In 1896, Kavvadias excavated the first parts of the nearby Sanctuary of Apollo Maleatas on Mount Kynortion. That year, the French architectural historian Charles Chipiez described the excavation of Epidaurus as "of capital importance to the history of Greek architecture", though he criticised the restrained and limited reconstructions drawn up by the German Wilhelm Dörpfeld, who worked with Kavvadias and illustrated his publication of the excavations, in favour of the more lavish reconstructions created in 1895 by the French architect Alphonse Defrasse – reconstructions which, by the later 20th century, were considered largely erroneous. Kavvadias's report on his excavations of the Roman-period odeion at the site, which he published in 1900, has been described as "invaluable" for the amount of evidence it preserves, much of which has been lost through later deterioration in the building's condition.

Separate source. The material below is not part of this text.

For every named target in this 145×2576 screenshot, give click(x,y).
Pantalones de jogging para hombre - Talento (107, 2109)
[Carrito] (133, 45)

Kavvadias returned to Epidaurus throughout his career. In 1902, he discovered the first parts of a building adjacent to the stadium (which had already been discovered by 1893), connected directly to it by means of an entrance tunnel. The findings from the building's excavation were never fully published; in 1992, the archaeologist Stephen G. Miller suggested that it may have been an apodyterion (changing room) for the athletes. In 1903, Kavvadias published part of the inscription upon a third stele, detailing further accounts of miraculous healings; he published the inscription in full in 1918. In his last excavation season at Epidaurus, which lasted from June 1928 until shortly before his death in July, he uncovered an elaborate building, possibly used by athletes preparing for competition, to the north of the stadium. John Papadimitriou excavated the site on behalf of the Archaeological Society between 1948 and 1951. Much of his work was simply clearing the site, though he made a systematic study of the Sanctuary of Apollo Maleatas. The excavation of Epidaurus has been described as a "landmark", both for its place in the institutional history of Greek archaeology and for the finds uncovered there.